I realize it sounds sorta odd to say that one of the reasons I really, really love The Next Three Days is that it feels years long. Usually it’s a sign of a bad movie when you look at your watch and you can’t believe that only an hour has gone by. But it’s not that this action thriller drags, because it doesn’t. Just the opposite: it is so thoroughly enthralling that it scooped me up into its world and made me so much a part of it that I forgot I was sitting in a screening room watching a movie. I was living it. An hour in, when I was astonished to discover we were only an hour in -- it felt like we’d had a full movie’s worth of gripping popcorn excitement already -- I was then instantly thrilled to realize that that meant there was another hour of gripping popcorn excitement to go.

It probably didn’t hurt that I’m generally thoroughly enthralled by Russell Crowe: I make no secret of that, and I’m sure that that helped me lose myself in The Next Three Days. Then again, if I loved unreservedly every movie he makes, I wouldn’t have had to trash his misfired Robin Hood. So I give some credit to the combination of Paul Haggis’s screenplay and direction with Crowe’s powerful incandescence and everyman presence. I mean, this is basically the main conflict of the movie, boiled down to an admittedly somewhat simplistic abstraction, though one that captures the odd combination of domesticity and criminal activity at work here: How do you manage child care while doing all the footwork required to plan your wife’s prison break? It sounds ridiculous, and it should be ridiculous up on the screen (so not too much credit to Haggis, perhaps, who also made the histrionic Crash). But Russell Crowe (State of Play, Body of Lies) makes it work in ways that far exceed any expectations we should honestly have for such a preposterous potboiler of a concept. It’s even more unexpected when we know how capably Crowe pulls off the tough, competent soldier -- see Gladiator, for one.

Here, though, he is so palpably believable as a nice, honest, decent, gentle man so far out of his league that it ends up putting a new spin on the action thriller as we watch him -- and cringe for his naivete -- as he tries to contend with the kind of underworld types he needs in order to manage a bust out of prison.

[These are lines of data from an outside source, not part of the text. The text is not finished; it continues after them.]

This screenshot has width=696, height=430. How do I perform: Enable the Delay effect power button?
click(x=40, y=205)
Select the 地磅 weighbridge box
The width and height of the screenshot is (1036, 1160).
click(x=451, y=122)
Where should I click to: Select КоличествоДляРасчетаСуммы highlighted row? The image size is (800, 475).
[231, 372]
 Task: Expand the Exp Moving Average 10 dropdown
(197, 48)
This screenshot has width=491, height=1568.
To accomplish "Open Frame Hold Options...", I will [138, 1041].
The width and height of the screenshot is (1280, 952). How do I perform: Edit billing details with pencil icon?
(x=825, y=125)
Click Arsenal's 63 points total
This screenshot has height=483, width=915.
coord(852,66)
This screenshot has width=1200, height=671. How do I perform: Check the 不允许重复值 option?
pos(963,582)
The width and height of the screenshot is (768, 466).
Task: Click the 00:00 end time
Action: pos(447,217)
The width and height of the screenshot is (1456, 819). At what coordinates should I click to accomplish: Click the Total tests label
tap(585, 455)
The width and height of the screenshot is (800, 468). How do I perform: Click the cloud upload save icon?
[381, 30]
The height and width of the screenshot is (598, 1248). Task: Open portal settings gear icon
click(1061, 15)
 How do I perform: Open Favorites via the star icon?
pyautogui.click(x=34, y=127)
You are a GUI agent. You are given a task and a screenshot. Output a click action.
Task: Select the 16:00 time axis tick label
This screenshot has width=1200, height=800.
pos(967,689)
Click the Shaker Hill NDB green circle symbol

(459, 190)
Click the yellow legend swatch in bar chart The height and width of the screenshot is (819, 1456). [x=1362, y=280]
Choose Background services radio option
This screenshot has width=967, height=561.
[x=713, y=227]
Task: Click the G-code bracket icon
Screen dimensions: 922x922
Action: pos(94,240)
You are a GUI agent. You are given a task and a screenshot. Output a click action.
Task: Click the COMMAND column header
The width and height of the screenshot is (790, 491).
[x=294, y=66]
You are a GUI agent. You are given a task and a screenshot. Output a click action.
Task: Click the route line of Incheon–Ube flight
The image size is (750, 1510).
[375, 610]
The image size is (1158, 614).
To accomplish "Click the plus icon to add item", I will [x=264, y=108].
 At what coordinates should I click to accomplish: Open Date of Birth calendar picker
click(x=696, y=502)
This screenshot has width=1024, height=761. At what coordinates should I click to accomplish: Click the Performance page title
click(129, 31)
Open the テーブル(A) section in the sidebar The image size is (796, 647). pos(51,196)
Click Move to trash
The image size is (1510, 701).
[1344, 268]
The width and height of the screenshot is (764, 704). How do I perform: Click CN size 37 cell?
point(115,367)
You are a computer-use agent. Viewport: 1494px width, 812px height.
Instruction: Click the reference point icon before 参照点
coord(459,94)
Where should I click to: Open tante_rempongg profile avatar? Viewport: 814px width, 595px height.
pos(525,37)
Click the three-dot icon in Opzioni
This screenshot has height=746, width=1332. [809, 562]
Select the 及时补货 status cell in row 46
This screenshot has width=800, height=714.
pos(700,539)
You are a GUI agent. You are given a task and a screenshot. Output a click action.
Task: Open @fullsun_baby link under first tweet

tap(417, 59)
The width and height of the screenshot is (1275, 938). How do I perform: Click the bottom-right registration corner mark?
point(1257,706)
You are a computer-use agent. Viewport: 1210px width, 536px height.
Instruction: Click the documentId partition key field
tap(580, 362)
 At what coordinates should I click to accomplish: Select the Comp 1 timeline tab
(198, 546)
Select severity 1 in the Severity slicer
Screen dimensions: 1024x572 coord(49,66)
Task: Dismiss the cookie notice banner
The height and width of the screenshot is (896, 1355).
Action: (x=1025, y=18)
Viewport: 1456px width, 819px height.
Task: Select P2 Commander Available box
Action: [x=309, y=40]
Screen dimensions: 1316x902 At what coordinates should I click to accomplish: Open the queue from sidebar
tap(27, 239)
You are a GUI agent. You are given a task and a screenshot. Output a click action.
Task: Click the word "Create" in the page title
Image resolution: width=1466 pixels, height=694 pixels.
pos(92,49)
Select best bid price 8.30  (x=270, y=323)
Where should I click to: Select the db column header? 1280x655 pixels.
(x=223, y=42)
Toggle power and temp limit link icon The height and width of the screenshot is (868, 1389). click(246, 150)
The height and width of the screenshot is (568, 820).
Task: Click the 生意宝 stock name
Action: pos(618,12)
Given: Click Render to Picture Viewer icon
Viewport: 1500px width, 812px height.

He is mild-mannered Pittsburgh college literature professor John Brennan, and his wife, Lara (Elizabeth Banks: The Uninvited, W.), has been sent away for 20 years for the murder of her boss, a crime she did not commit (or did she?). All appeals have been exhausted: there’s nothing left for John to do but arrange for her escape. It’s an insane idea, but one borne from love and despair, and he goes about planning it with the kind of meticulous care that comes from knowing he’s got one chance to pull this off... and that if he fails, his young son, Luke (cute, sad Ty Simpkins: Pride and Glory, Little Children), who is so very miserable will Mommy gone, will lose his other parent forever as well.

Days does not embrace any clichés of the prison-break story, and in fact actively subverts them in the one-scene-cameo character played by a brutal, if brief, Liam Neeson (The A-Team, Clash of the Titans): he’s a guy who’s busted out of prison multiple times, and he basically tells John there’s no way he can do this. So, the unexpected thrill of visiting a familar genre and finding something new is compounded by even higher stakes than we’re used to.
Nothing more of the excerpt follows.